Internet giant Yahoo announced a new way to let users to login to their account without the need for a password. With the new feature, when signing in, an on-demand password is texted directly to a user’s mobile phone, the company explained.
“Today, we’re hoping to make that process less anxiety-inducing by introducing on-demand passwords, which are texted to your mobile phone when you need them,” Chris Stoner, Director of Product Management at Yahoo!, wrote in a blog post. “You no longer have to memorize a difficult password to sign in to your account – what a relief!”
The on-demand password option is now available for U.S. users and aims to ease anxiety around password memorization and improve security for users, the company said.

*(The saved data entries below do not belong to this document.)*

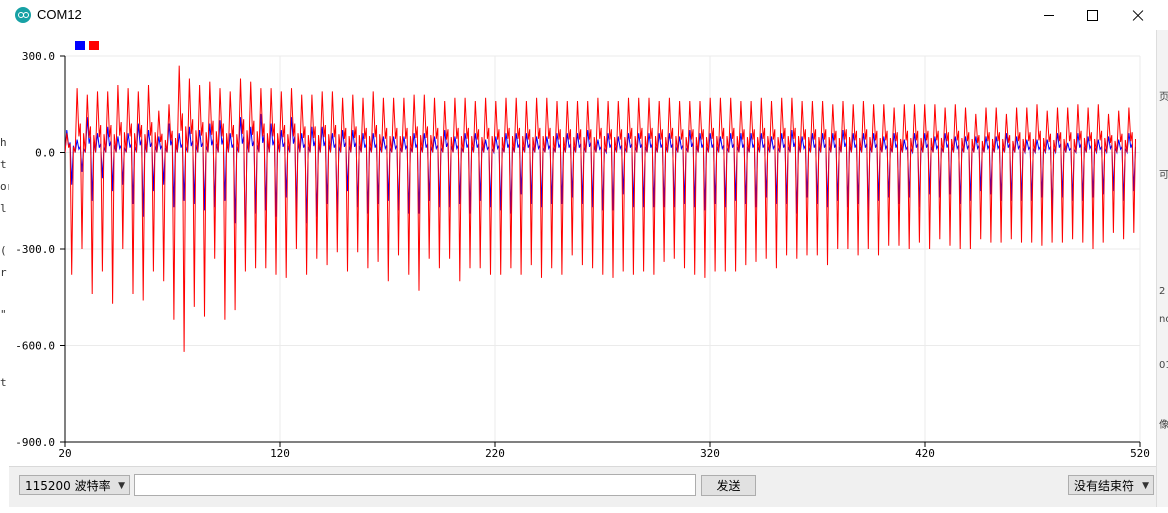  Describe the element at coordinates (68, 486) in the screenshot. I see `baud-rate-label: 115200 波特率` at that location.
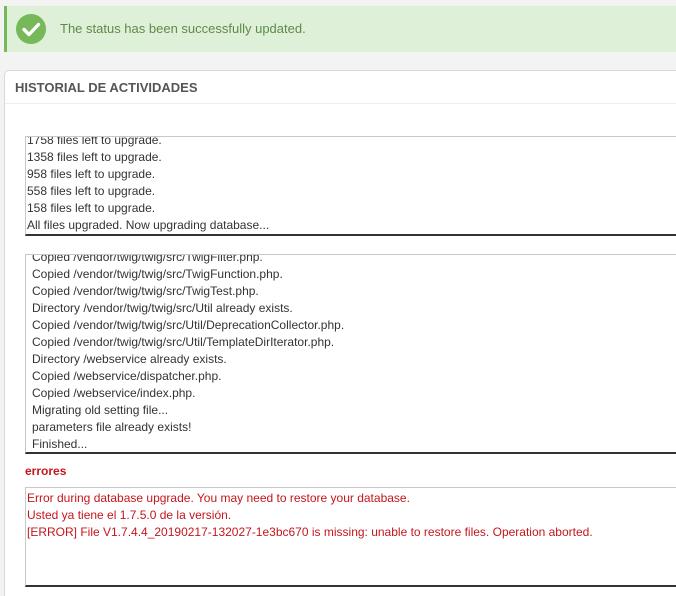  What do you see at coordinates (92, 174) in the screenshot?
I see `log-line: 958 files left to upgrade.` at bounding box center [92, 174].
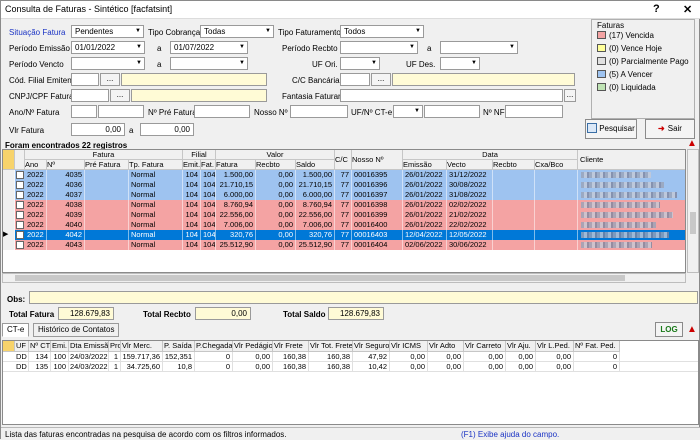 This screenshot has height=440, width=700. I want to click on periodo-recbto-de, so click(379, 48).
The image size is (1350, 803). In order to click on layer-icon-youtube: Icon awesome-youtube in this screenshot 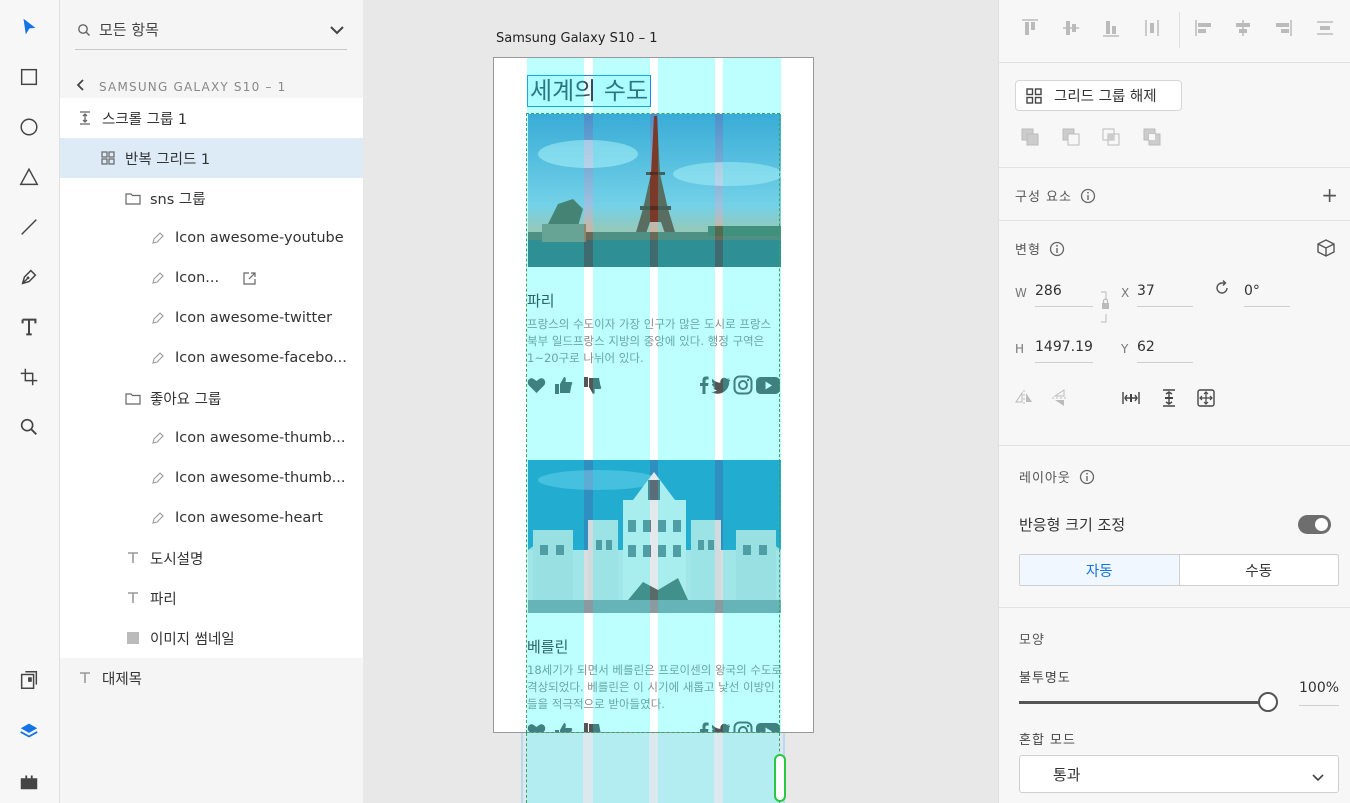, I will do `click(212, 238)`.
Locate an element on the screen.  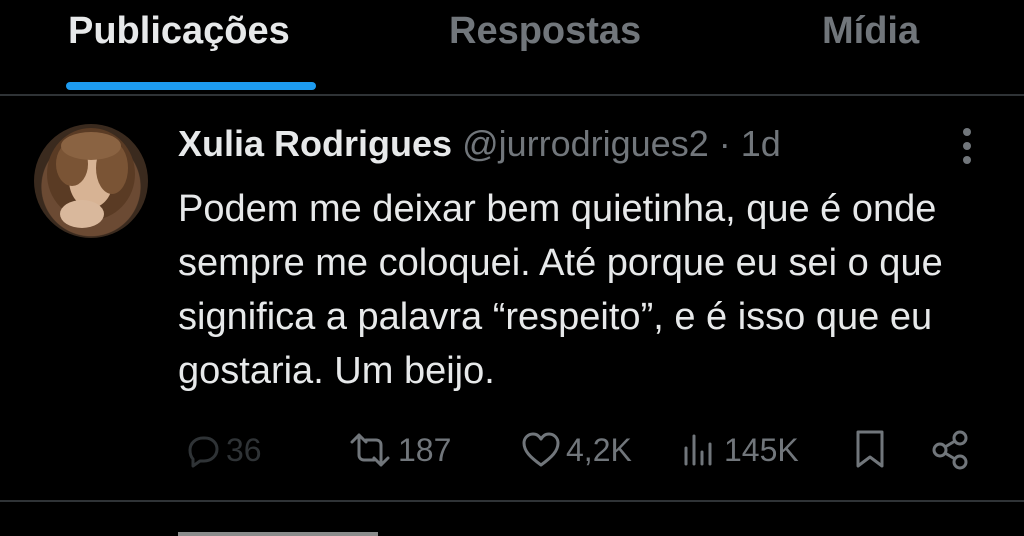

To enable the new feature and receive on-demand passwords, users should take the following steps:
1) Sign in to Yahoo.com.
2) Click on the user name at the top right corner to go to the account information page.
3) Select “Security” in the left bar.
4) Click on the slider for “On-demand passwords” to opt-in.

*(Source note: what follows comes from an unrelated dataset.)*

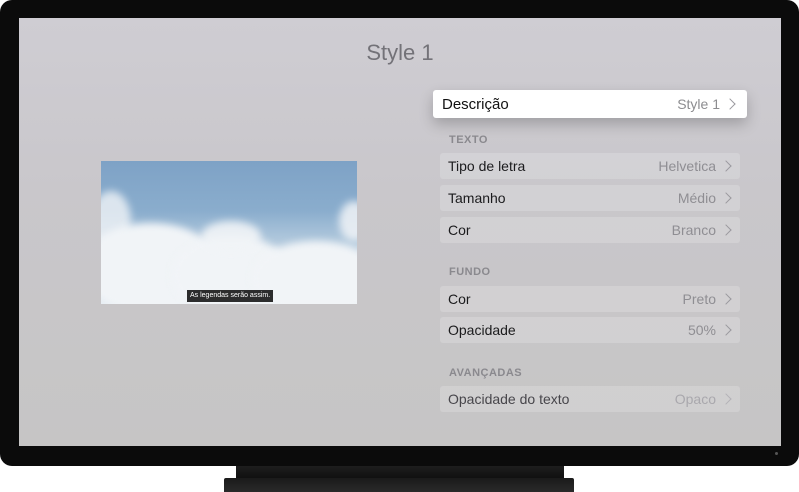  I want to click on row-value: 50%, so click(702, 330).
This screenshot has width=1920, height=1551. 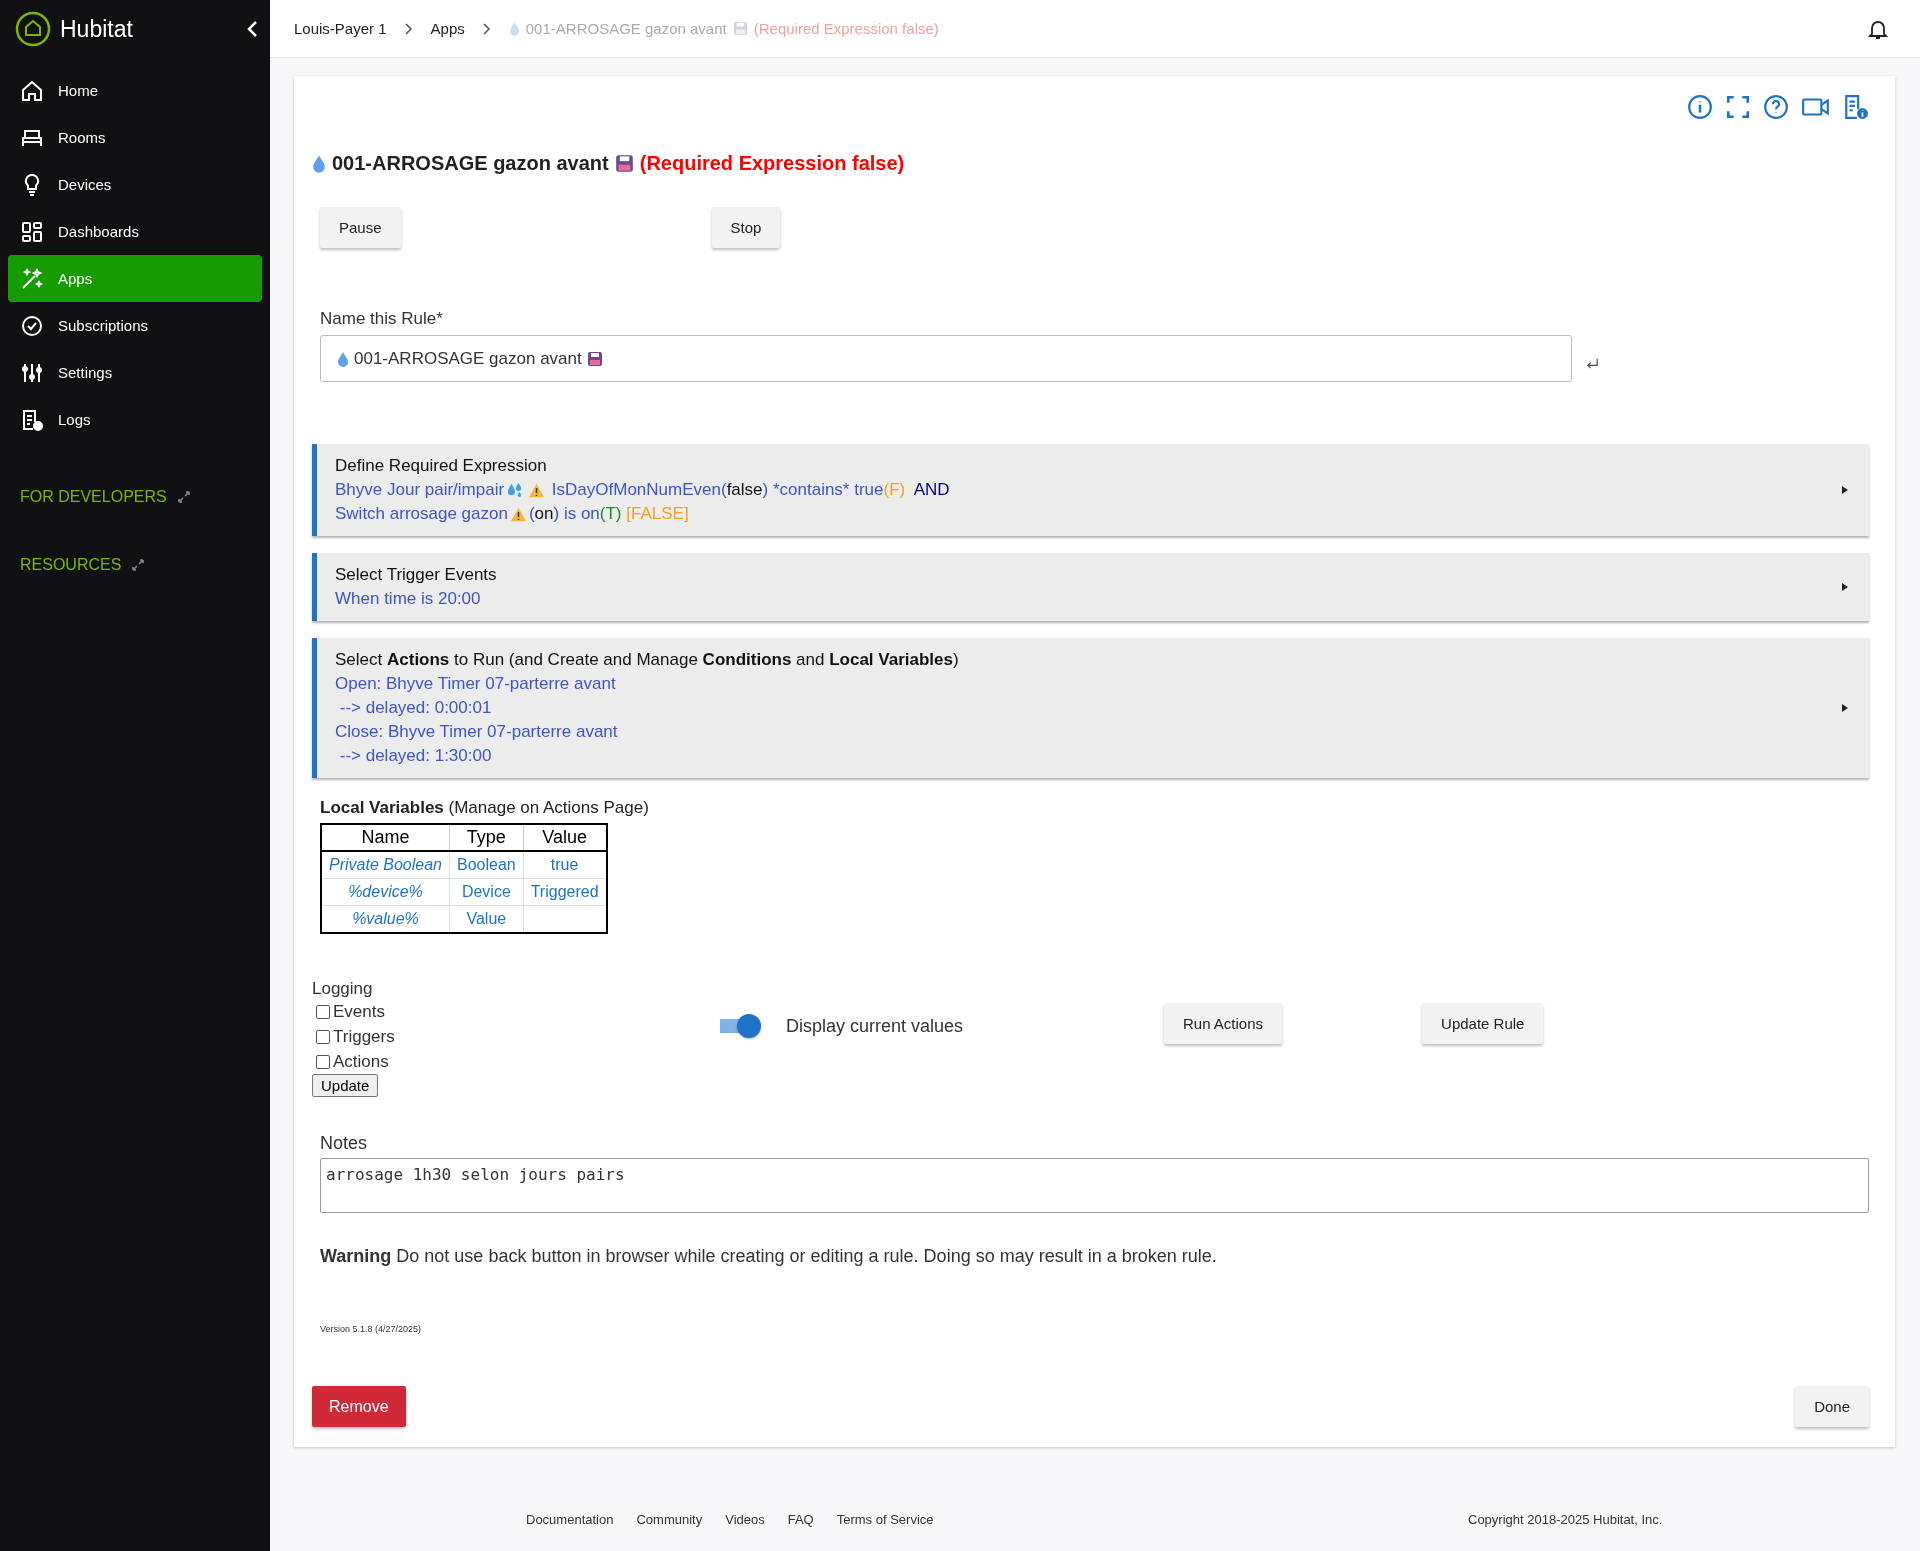 I want to click on remove-button: Remove, so click(x=359, y=1406).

5) Enter the phone number associated with the account and Yahoo will send a verification code.
6) Enter the code to login.
Speaking at the South by Southwest festival in Austin, Texas, Alex Stamos, Yahoo’s chief information security officer, said the company also plans to introduce “end to end encryption” for email this year to boost privacy protection for users concerned about snooping from governments or hackers.
“Our goal is to have this available by the end of the year,” Alex Stamos, Yahoo’s chief information security officer, told AFP. “Anybody who has the ability to write an email should have no problem using our email encryption.”
While the new feature was designed with security and ease of use in mind, some experts warned that the feature would make it easier for an attacker to gain access to a users account in some cases.
Along with the announcements, Yahoo! released a beta version of the first Yahoo specific e2e encryption plug-in source code on GitHub.
“We encourage other mail providers to build compatible solutions, and for security researchers to take a look and report any potential vulnerabilities they find via our Bug Bounty program,” Stamos wrote in a blog post.